Trying the ISUCON summer course 2017
I worked through ISUCON Summer Course 2017 as practice for ISUCON10. Here I summarize only the basic data collection steps for finding bottlenecks.
Environment setup
I used VirtualBox as the virtual machine and the isucon7 qualifying problem.
# Specify the private network IP address
$ vi Vagrantfile
# Create a private network, which allows host-only access to the machine
# using a specific IP.
- config.vm.network "private_network", ip: "192.168.33.10"
+ config.vm.network "private_network", ip: "192.168.33.10"

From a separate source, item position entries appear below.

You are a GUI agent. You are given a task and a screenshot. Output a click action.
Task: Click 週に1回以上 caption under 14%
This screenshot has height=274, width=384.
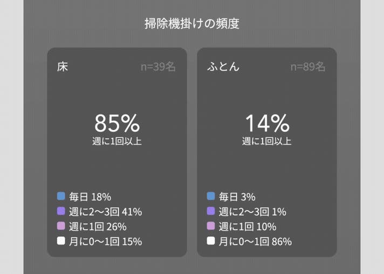tap(266, 141)
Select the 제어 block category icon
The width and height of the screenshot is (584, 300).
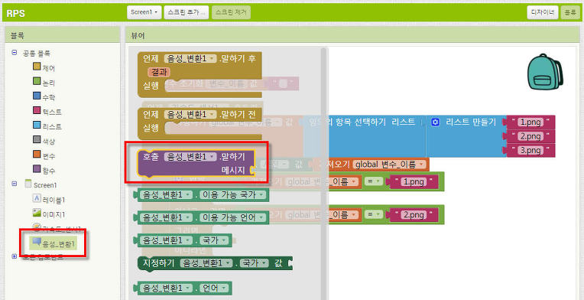37,67

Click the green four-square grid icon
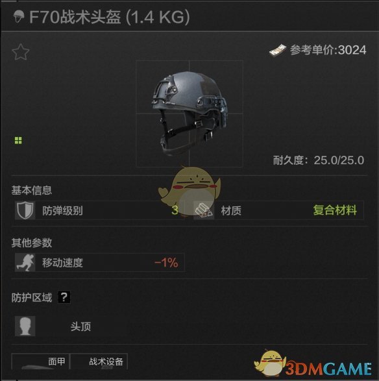coord(18,140)
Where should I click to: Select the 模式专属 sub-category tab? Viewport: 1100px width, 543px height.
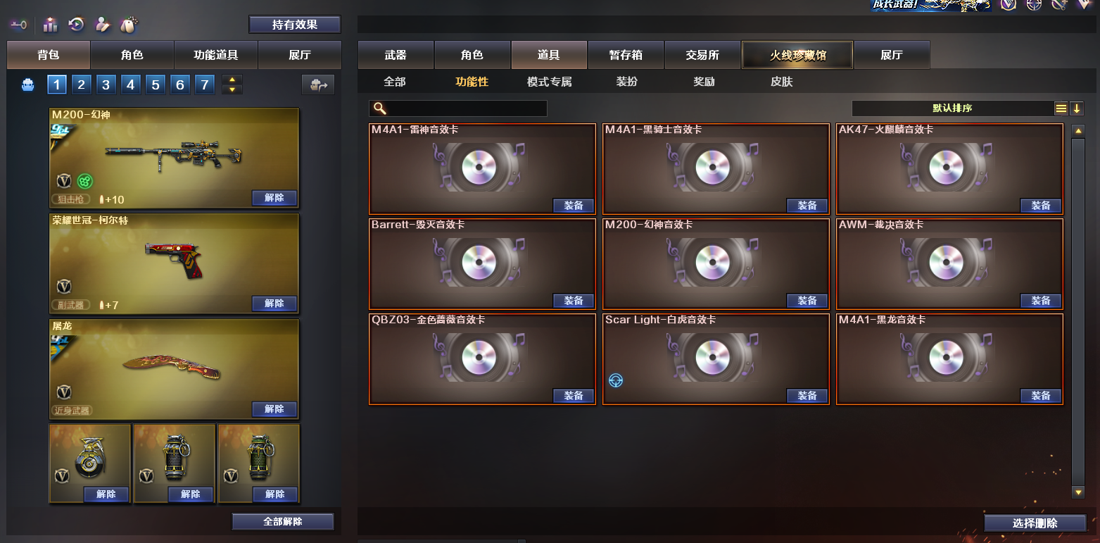550,82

# Build the virtual environment
$ git clone https://github.com/matsuu/vagrant-isucon.git
$ cd vagrant-isucon/isucon7-qualifier
$ vagrant up
$ vagrant halt # The app did not start on the image VM on the first boot
$ vagrant up
Run the benchmark
First, check the IP address assigned to the application server VM.
$ vagrant ssh image
$ ifconfig
...
enp0s9 Link encap:Ethernet HWaddr 08:00:27:4a:09:63
inet addr:172.28.128.8 Bcast:172.28.128.255 Mask:255.255.255.0
...
Run the benchmark against the confirmed IP address.
$ vagrant ssh bench
$ cd /home/isucon/isubata/bench
$ bin/bench -remotes 172.28.128.8 # Specify the image machine's IP address
[isu7q-bench] 2020/07/26 09:33:46.171614 dataset.go:37: datapath ./data
[isu7q-bench] 2020/07/26 09:33:47.656776 bench.go:472: Remotes [172.28.128.8]
...
[isu7q-bench] 2020/07/26 09:34:02.557313 bench.go:260: Cannot increase Load Level. Reason: RecentErr 2020-07-26 09:34:02.336753948 +0000 UTC m=+16.304791155 Request timed out (POST /message) Before 220.553901ms
Check the application
Open http://192.168.33.10 in your browser to check the app. Since there is no data before running the benchmark, it is recommended to run the benchmark first. You can create a new account and log in.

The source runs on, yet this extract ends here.